Friday, March 02, 2007

Marketing within the Evangelical Tradition

I'll dip into the topic of religion as great marketing with a reference to an incredible view of marketing within the evangelical tradition in this Business Week article, Earthly Empires: How evangelical churches are borrowing from the business playbook. Believers and non-believers have to stand in awe of the success of the so-called "megachurches" at achieving their mission. The article asserts,

"Their runaway success is modeled unabashedly on business. They borrow tools ranging from niche marketing to MBA hiring to lift their share of U.S. churchgoers."
Even if Business Week has a particular slant, direct comments from Church leaders carry a similar tale. Thinking about market segmentation, Martin King, a spokesman for the Southern Baptists' North American Mission Board remarks,
"We have cowboy churches for people working on ranches, country music churches, even several motorcycle churches aimed at bikers."
And Pastor Joel Osteen, whose Lakewood Church is buying a former NBA arena to create a 16,000-person high-tech church, says,
"Other churches have not kept up, and they lose people by not changing with the times."
And what about the "product?" In a world of stress, pressure, and timelines layered with companies trying to deliver services to ease customers' busy lives, how can it not be inspiring to read about a customer, er, congregant saying,
"When I walk out of a [Lakewood Church] service, I feel completely relieved of any stress I walked in with."


Anonymous said...

I feel that the popular religions (Christianity, Islam, Hinduism etc.) have the followers that they have because of some real cool marketing tactics/strategy employed by the early followers at the inception of the religion, and some sustainable advantages these tactics created in those early stages.

Coupling fasting with suggestion therapy is a common religious practice - may be make them weak and rope them in is the tactic. I think these guys are great social psychologists, and they know what people fall for. Also, the fact that some of these religions started in times of hardships & hunger - can point to the cool go-to-market strategies of these followers.

Most religions - I feel - use customer success stories very effectively. You rope in customers either by making them feel good about themselves, threatening them with dire consequences (you have ton of stories for each of these tactics in each religion), or just by making them dumb (don't go to school is another cool tactic used by religions). It is amazing human mind falls for these simple tricks.

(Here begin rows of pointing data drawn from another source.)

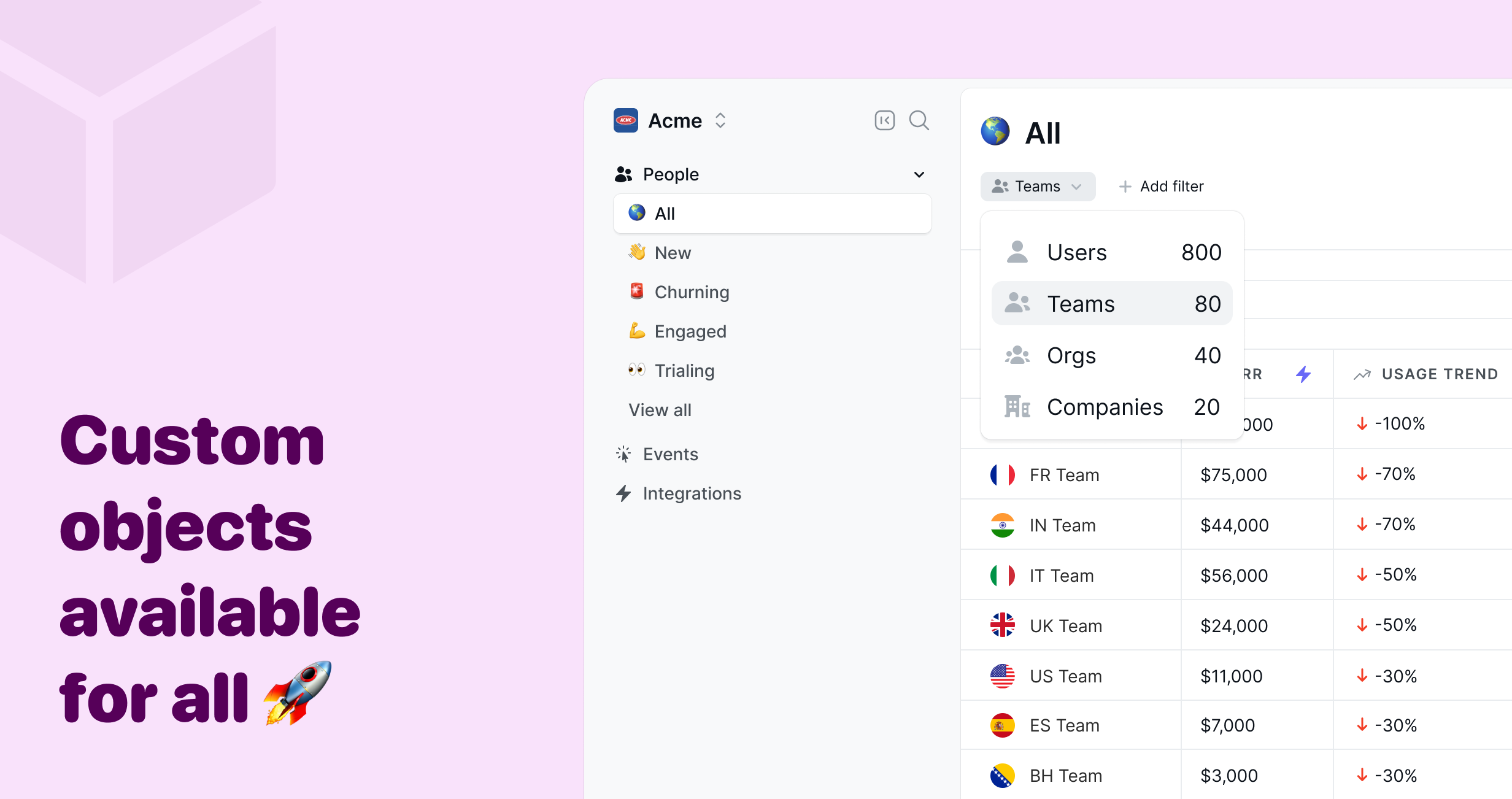Collapse the sidebar panel icon

884,120
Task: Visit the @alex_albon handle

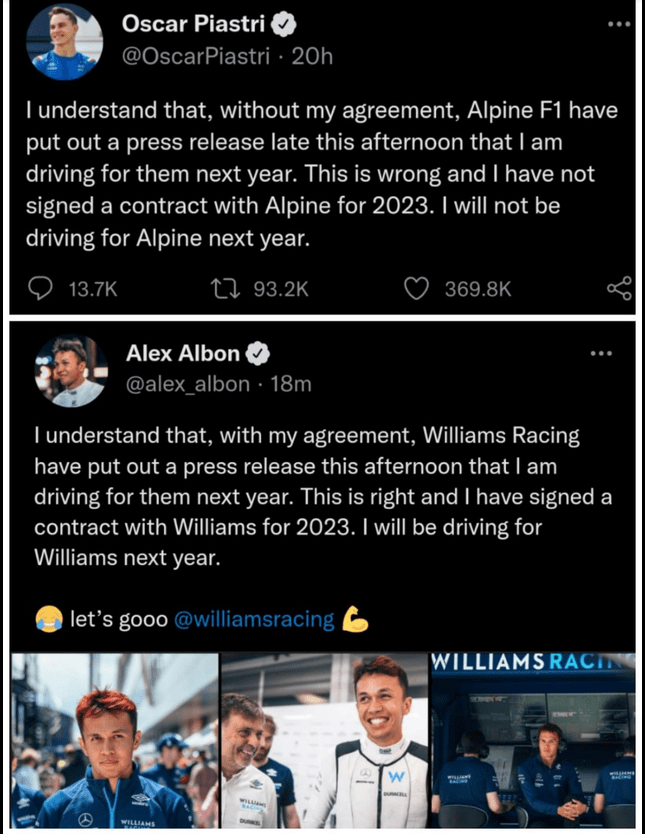Action: (x=188, y=384)
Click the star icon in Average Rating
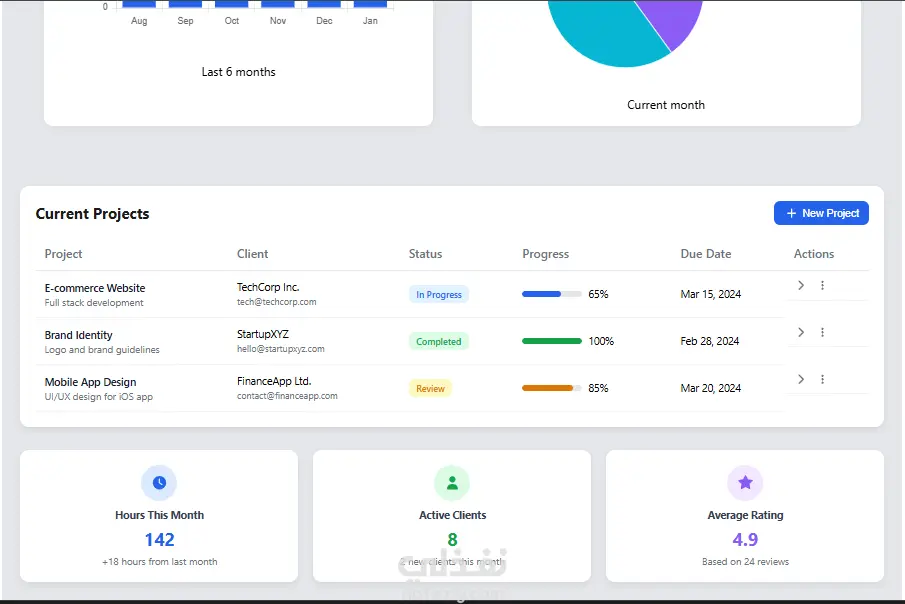This screenshot has height=604, width=905. (745, 482)
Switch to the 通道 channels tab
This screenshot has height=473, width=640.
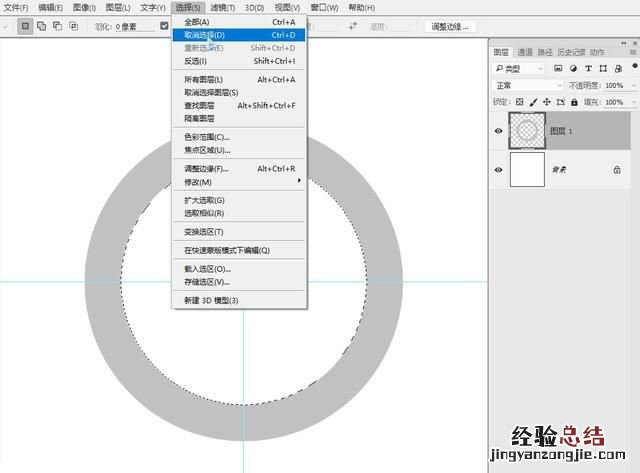pyautogui.click(x=526, y=52)
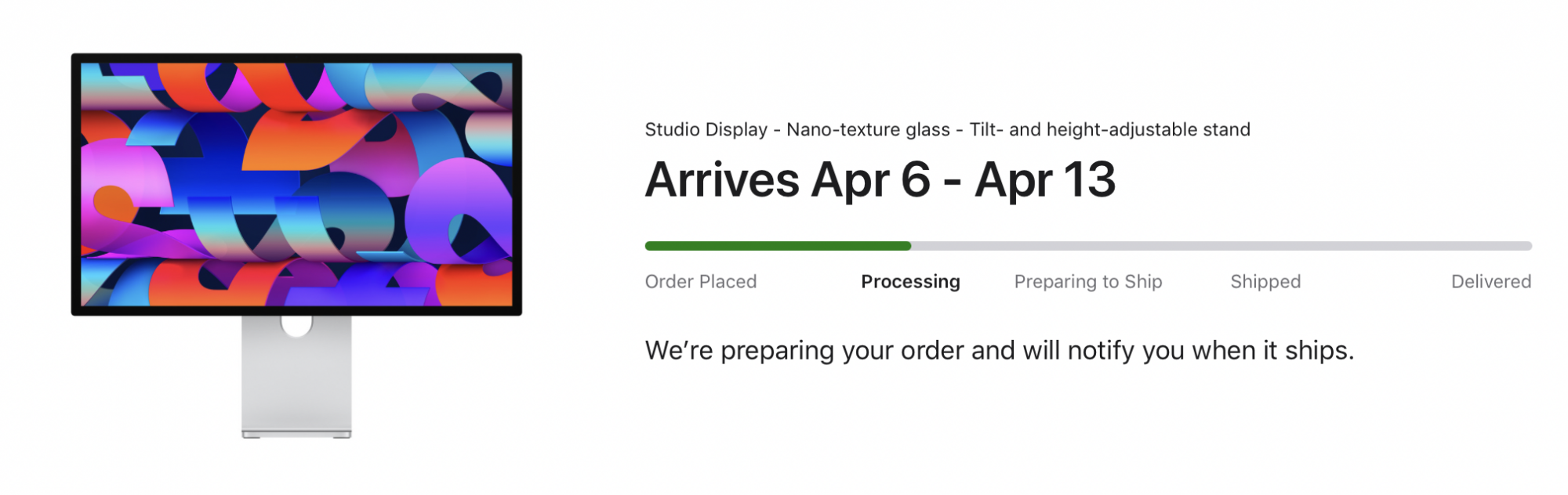Select the bold 'Processing' step label
Viewport: 1568px width, 495px height.
(x=910, y=281)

These religious marketers know the concept of customer life-time value very well - they make sure you rope in the parents to get to their young kids. And 99% of the kids follow their parents' religion...that makes it a very good proposition for a marketer..

And I think the 4Ps are mastered by the religious philosophers much earlier even when the communication mix is very limited (no internet, no TV, no radio). And the distribution channel ideas are awesome as well (religious gatherings, sacred shrines, strategic construction of places of worship, religious incentives for constructing these channels etc.).

Either you have to believe religion happened because that is the most optimal thing for human societies at that point in time - or it is there because of some cool tactics adopted by clever religious philosophers who used the conditions to their best. Or possible, it is a combination of both.

Dox O'Ryan said...

Your point-by-point link between these traditions and marketing techniques is concrete and fantastic. Thanks for the perspectives!